Game rangers share information on patrol patterns and the location of herds, it said. Police officers rent out weapons and transport tusks. Officers with the Tanzania Revenue Authority permit shipping containers full of ivory to exit the country’s ports. This year, the report said, 21 game rangers were fired for cooperating with poachers after an internal investigation by Tanzania’s Ministry of Natural Resources and Tourism.
The organization has traced bribery and collusion in ivory smuggling to politicians from Tanzania’s governing party, led by President Jakaya Kikwete. When he took office in 2005, there were about 142,000 elephants in Tanzania. By the time Mr. Kikwete is to step down next year, the population is expected to have declined to just 55,000. Tanzania currently bans all domestic and international trade in ivory.

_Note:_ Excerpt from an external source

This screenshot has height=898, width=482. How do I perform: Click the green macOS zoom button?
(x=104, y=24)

The Tanzanian government under Mr. Kikwete has tried three times to gain permission from Cites to sell its ivory stockpile. It has also sought to ease restrictions on Tanzania’s elephants in order to take advantage of a growing demand for ivory in Asia, particularly in China.
“This business involves rich people and politicians who have formed a very sophisticated network,” said Khamis Kagasheki, a former Tanzanian Natural Resources and Tourism minister.

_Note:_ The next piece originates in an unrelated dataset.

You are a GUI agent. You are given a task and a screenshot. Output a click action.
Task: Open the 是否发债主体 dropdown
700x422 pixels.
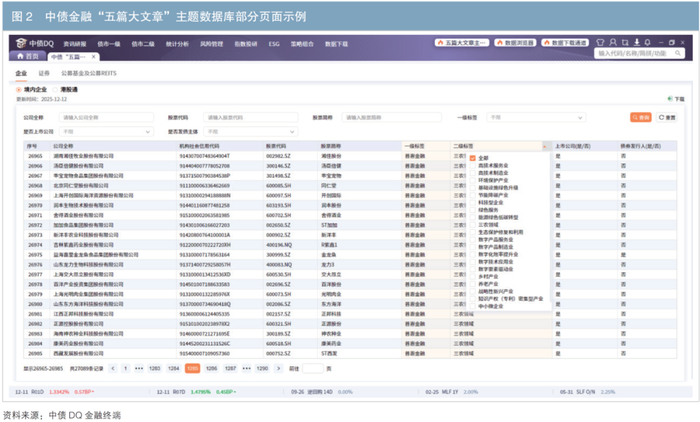pos(250,131)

Investigators with the organization have documented, often with hidden cameras, Chinese and Tanzanian smugglers acknowledging that they had bought and sold illegal ivory, which several Chinese traffickers said accounted for 90 percent of the Chinese ivory market.
“Even if they kill all the African elephants, it won’t be enough to make these,” said one Chinese smuggler on camera, referring to the ivory chopsticks in his hand.

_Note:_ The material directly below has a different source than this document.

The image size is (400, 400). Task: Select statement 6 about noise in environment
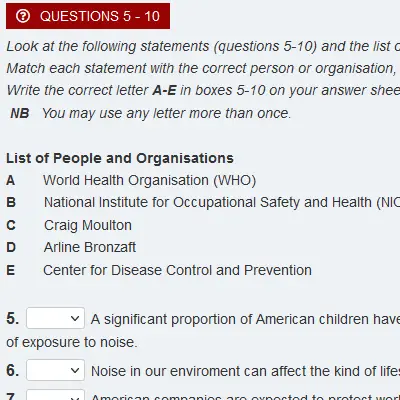click(245, 371)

Chinese smugglers have set up a widespread network in Tanzania that includes staff members of the Chinese Embassy in the country’s largest city, Dar es Salaam, the organization said.
During a November 2013 raid on a house in a suburb of Dar es Salaam, the police found 706 tusks, large amounts of cash, scales, a minibus with a secret compartment for hiding ivory, and license plates. The three Chinese men arrested were packing the tusks in sacks under snail shells and garlic. According to the report, the suspects used a business exporting seafood to conceal their ivory smuggling.
A month later, the official connection became apparent when a Chinese naval fleet docked at the port of Dar es Salaam for four days of “cultural exchanges.” The official visit benefited local ivory traders, the report said, with one dealer boasting of earning $50,000 from sales to Chinese naval personnel. During the visit, a Chinese citizen named Yu Bo was arrested trying to enter the port with 81 tusks — ivory from about 40 elephants. Convicted of ivory smuggling and fined $5.6 million, Mr. Yu was sentenced to 20 years in prison; he is the only person to have been convicted in eight major cases since 2009.
Meng Xianlin, the executive director general of China’s endangered species trade authority, denied that Chinese officials were involved in the illegal ivory trade. In a telephone interview on Wednesday, Mr. Meng called the Environmental Investigation Agency report “highly irresponsible,” for “spreading rumors and damaging China’s image without any evidence.”
Describing the E.I.A. as a “dodgy organization,” Mr. Meng also said he had never heard of Mr. Yu."...
Chinese President Xi Jinping's 2013 illegal ivory buying spree in Africa with delegation and businessmen caused illegal ivory prices to skyrocket. Bags of ivory were put on a presidential plane-BBC
11/6/14, "China officials with Xi Jinping made 'Tanzania ivory spree'," BBC.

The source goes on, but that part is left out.